"Tools part refers to the ability to add capabilities to the models... LLMs can't do that on their own. They need tools to be able to perform those actions." This foundational insight, articulated by Katia Gil Guzman of OpenAI's Developer Experience team, sets the stage for a significant shift in AI development. During a recent OpenAI Build Hours session, Guzman, alongside Christine Jones from Startup Marketing, unveiled and demonstrated OpenAI's new suite of built-in tools, designed to empower developers with unprecedented capabilities for scaling AI applications. These tools abstract away much of the underlying complexity, allowing large language models (LLMs) to interact with the real world directly and autonomously.
The core innovation lies in bridging the inherent limitations of LLMs with practical, real-world functionalities. While LLMs excel at language understanding and generation, their knowledge is typically limited by their training data cutoff, and they lack native abilities to perform actions or access external, dynamic information. Built-in tools fundamentally change this paradigm. "Built-in part means you don't have to code anything... you can just use it," Guzman explained, highlighting the immediate accessibility and simplified integration that these hosted tools offer. This means developers can imbue their AI agents with powerful new skills without writing custom functions or managing complex infrastructure.
One of the most immediate benefits is the ability to overcome LLM knowledge cutoffs. For instance, the **Web Search** tool grants models the capacity to query the internet for up-to-date information, sidestepping the temporal limitations of their training data. This is crucial for applications requiring current events, real-time data, or dynamic facts. Complementing this is **File Search**, which allows models to pull relevant information from uploaded documents or vector stores. This feature significantly simplifies the implementation of Retrieval Augmented Generation (RAG), as developers no longer need to manually handle complex processes like chunking, embedding, and ranking proprietary data. "All of that can be automated with the File Search tool," Guzman affirmed, underscoring the efficiency gains.
Beyond information retrieval, built-in tools enable sophisticated interaction and computation. The **Model Context Protocol (MCP)** tool is particularly transformative, offering LLMs access to hundreds of remote MCP servers, effectively connecting them to a vast ecosystem of external applications and APIs, such as Shopify or Stripe. This allows models to perform actions like querying e-commerce inventories or checking financial balances. The **Code Interpreter** further expands this computational prowess, enabling models to generate and execute Python code directly within OpenAI's infrastructure. This capability is invaluable for complex tasks such as data analysis, mathematical computations, and deep image understanding, allowing agents to process and derive insights from structured data.
The true power of these built-in tools emerges from their seamless integration and interoperability. They foster the development of highly capable agentic workflows that can span multiple domains. Developers can combine Web Search for external data, MCP for online sales information (e.g., from Stripe), and Code Interpreter for analyzing offline sales data (e.g., from a CSV file) and visualizing trends. This multi-tool orchestration allows AI agents to tackle comprehensive tasks that would otherwise require extensive, bespoke coding.
A live demonstration showcased the practical application of these tools in building a data exploration dashboard. The model, given a natural language query about sales data, intelligently leveraged Web Search for external market trends, utilized the Stripe MCP to retrieve online sales figures, and employed the Code Interpreter to analyze local CSV files containing offline sales data.
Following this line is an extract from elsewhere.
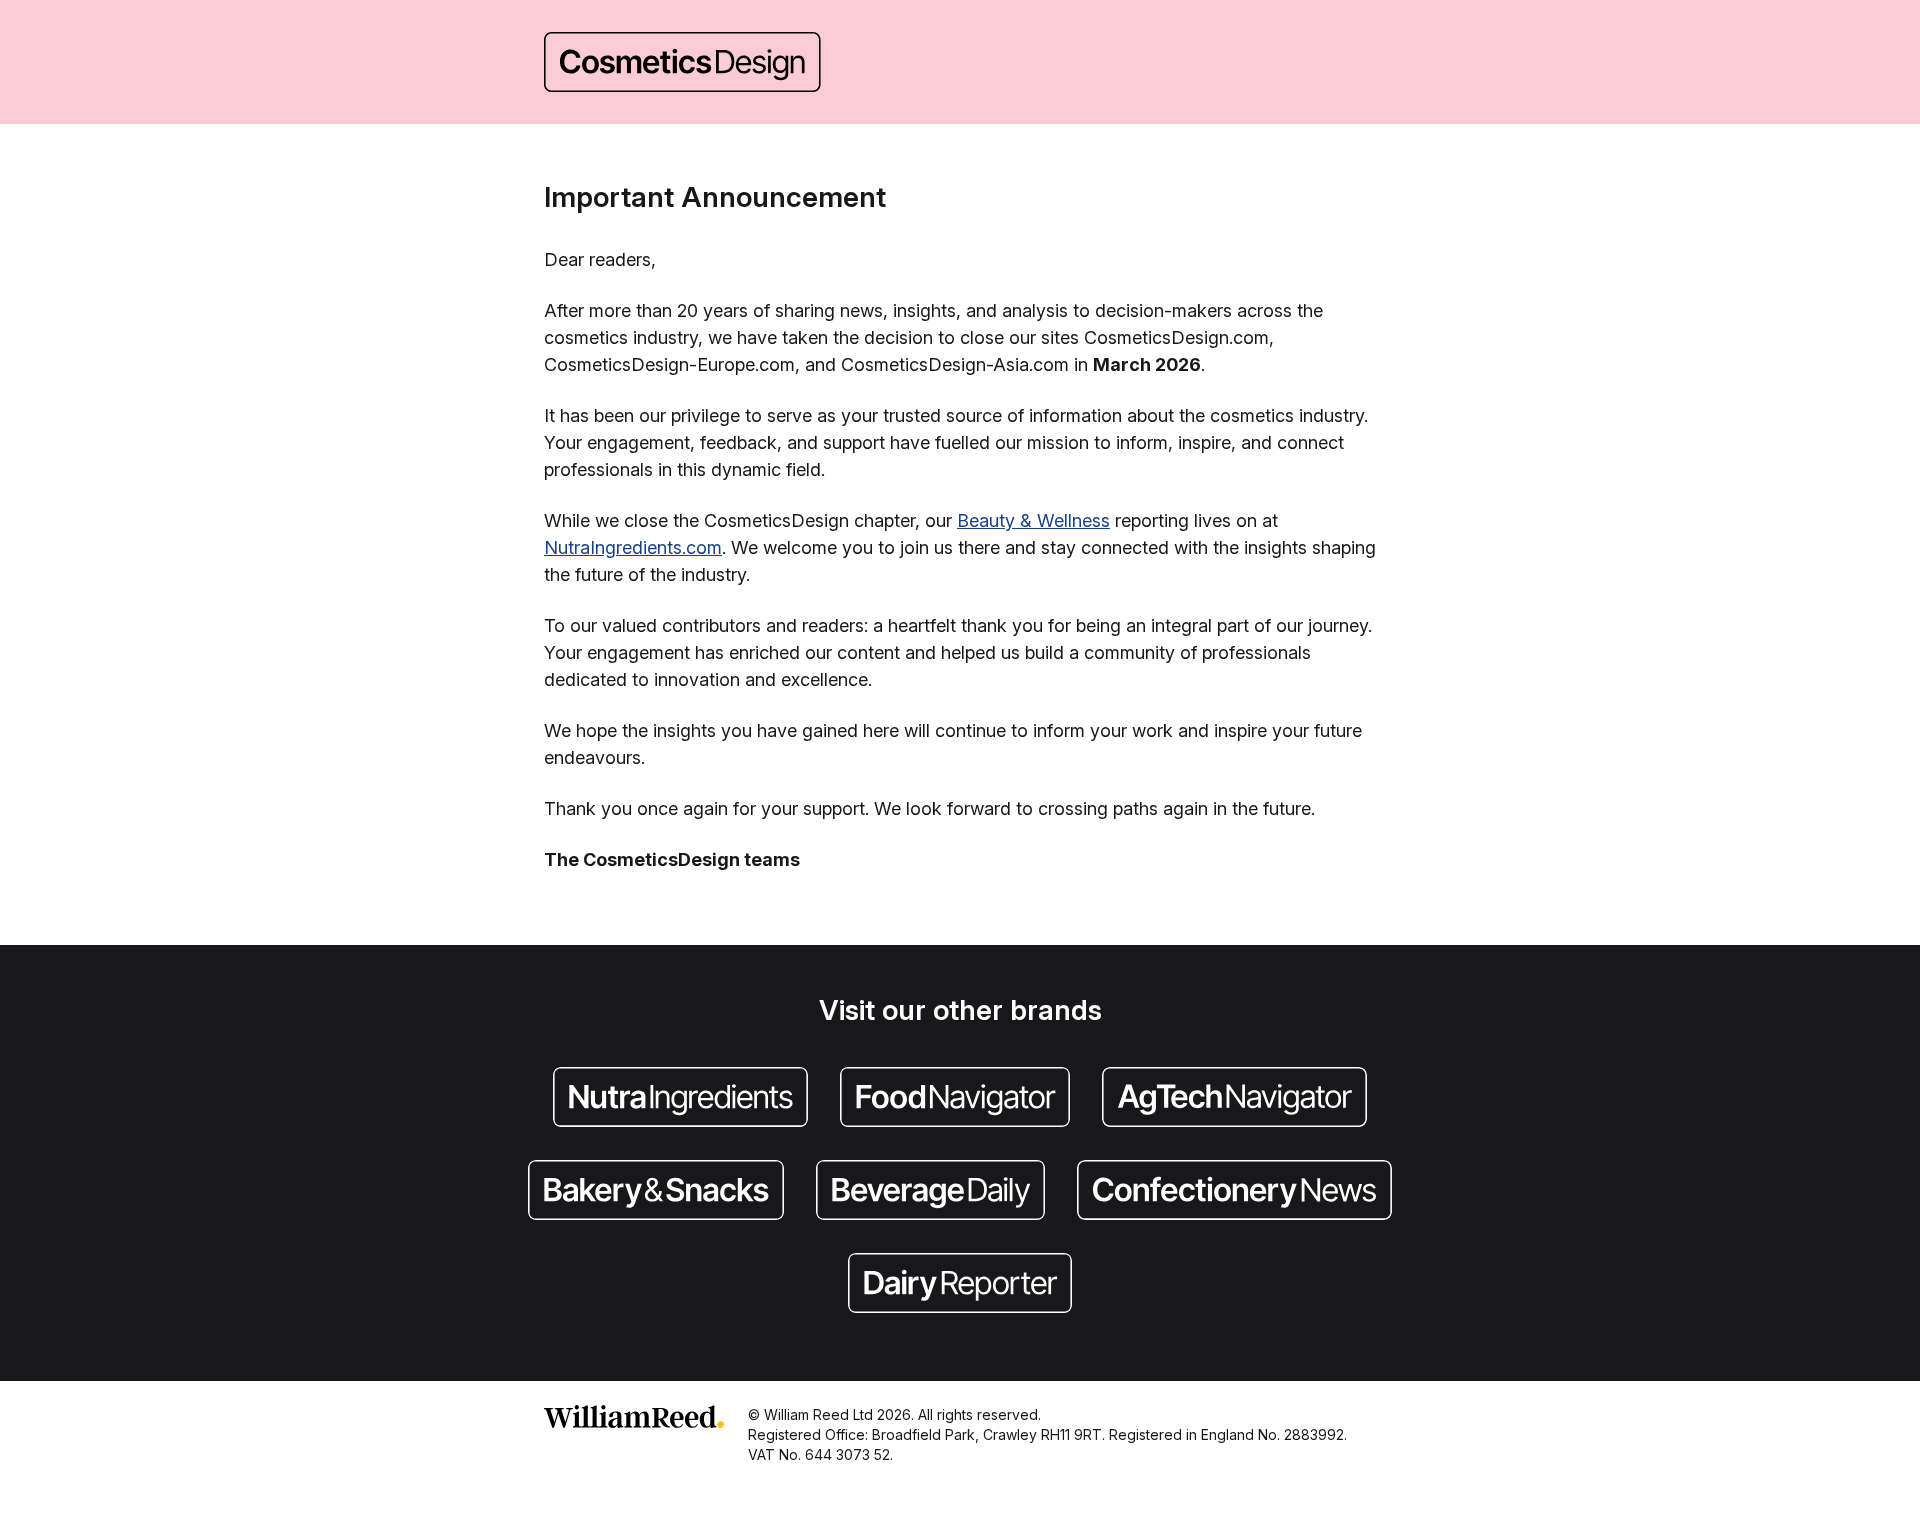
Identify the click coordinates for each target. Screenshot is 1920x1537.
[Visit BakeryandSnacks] (656, 1192)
It then generated visualizations, presenting a holistic view of the business performance. This capability was further illustrated by a customer spotlight on Hebbia, which utilizes web search for intricate finance and legal workflows, demonstrating tangible real-world impact.
This evolution significantly lowers the barrier to entry for advanced AI development. "Once you give the model access to the tool, it can decide when and how to use it and we automatically add the tool result to the conversation context," Guzman explained. This "all-in-one" approach, where OpenAI handles the execution and context management, democratizes the creation of sophisticated AI agents. Developers can now build more robust, dynamic, and context-aware applications with minimal coding, focusing their efforts on creative problem-solving rather than infrastructure plumbing.